(Dataset content)

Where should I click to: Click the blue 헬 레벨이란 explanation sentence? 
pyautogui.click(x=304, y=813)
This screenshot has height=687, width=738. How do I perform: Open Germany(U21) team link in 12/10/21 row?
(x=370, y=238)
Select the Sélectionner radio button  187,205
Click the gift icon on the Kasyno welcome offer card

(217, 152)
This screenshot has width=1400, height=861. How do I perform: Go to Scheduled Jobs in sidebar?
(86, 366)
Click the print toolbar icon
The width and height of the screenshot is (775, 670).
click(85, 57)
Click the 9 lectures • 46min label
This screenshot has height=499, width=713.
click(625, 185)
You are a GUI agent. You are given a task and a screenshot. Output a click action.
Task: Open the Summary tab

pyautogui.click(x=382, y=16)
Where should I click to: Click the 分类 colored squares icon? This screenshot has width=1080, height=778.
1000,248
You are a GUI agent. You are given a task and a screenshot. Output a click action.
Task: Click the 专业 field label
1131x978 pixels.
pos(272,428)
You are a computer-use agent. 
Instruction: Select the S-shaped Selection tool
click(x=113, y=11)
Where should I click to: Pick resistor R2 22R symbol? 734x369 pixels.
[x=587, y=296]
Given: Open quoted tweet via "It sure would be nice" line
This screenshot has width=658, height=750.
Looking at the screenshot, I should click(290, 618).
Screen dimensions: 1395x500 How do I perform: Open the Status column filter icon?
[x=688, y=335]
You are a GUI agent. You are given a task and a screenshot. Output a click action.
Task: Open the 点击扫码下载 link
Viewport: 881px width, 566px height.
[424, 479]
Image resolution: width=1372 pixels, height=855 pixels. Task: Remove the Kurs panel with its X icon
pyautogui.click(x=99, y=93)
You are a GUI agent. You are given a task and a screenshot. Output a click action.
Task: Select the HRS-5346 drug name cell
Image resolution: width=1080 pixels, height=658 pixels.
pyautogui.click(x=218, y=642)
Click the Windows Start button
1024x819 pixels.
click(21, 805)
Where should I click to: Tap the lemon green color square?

(End Dataset content)

#### [What is needed]
Retype the records above exactly.

#### [Task answer]
Where should I click to: Click the blue 헬 레벨이란 explanation sentence? 
pyautogui.click(x=304, y=813)
This screenshot has height=687, width=738. How do I perform: Open Germany(U21) team link in 12/10/21 row?
(x=370, y=238)
Select the Sélectionner radio button  187,205
Click the gift icon on the Kasyno welcome offer card

(217, 152)
This screenshot has width=1400, height=861. How do I perform: Go to Scheduled Jobs in sidebar?
(86, 366)
Click the print toolbar icon
The width and height of the screenshot is (775, 670).
click(85, 57)
Click the 9 lectures • 46min label
This screenshot has height=499, width=713.
click(625, 185)
You are a GUI agent. You are given a task and a screenshot. Output a click action.
Task: Open the Summary tab

pyautogui.click(x=382, y=16)
Where should I click to: Click the 分类 colored squares icon? This screenshot has width=1080, height=778.
1000,248
You are a GUI agent. You are given a task and a screenshot. Output a click action.
Task: Click the 专业 field label
1131x978 pixels.
pos(272,428)
You are a computer-use agent. 
Instruction: Select the S-shaped Selection tool
click(x=113, y=11)
Where should I click to: Pick resistor R2 22R symbol? 734x369 pixels.
[x=587, y=296]
Given: Open quoted tweet via "It sure would be nice" line
This screenshot has width=658, height=750.
Looking at the screenshot, I should click(290, 618).
Screen dimensions: 1395x500 How do I perform: Open the Status column filter icon?
[x=688, y=335]
You are a GUI agent. You are given a task and a screenshot. Output a click action.
Task: Open the 点击扫码下载 link
Viewport: 881px width, 566px height.
[424, 479]
Image resolution: width=1372 pixels, height=855 pixels. Task: Remove the Kurs panel with its X icon
pyautogui.click(x=99, y=93)
You are a GUI agent. You are given a task and a screenshot. Output a click action.
Task: Select the HRS-5346 drug name cell
Image resolution: width=1080 pixels, height=658 pixels.
pyautogui.click(x=218, y=642)
Click the Windows Start button
1024x819 pixels.
click(21, 805)
Where should I click to: Tap the lemon green color square?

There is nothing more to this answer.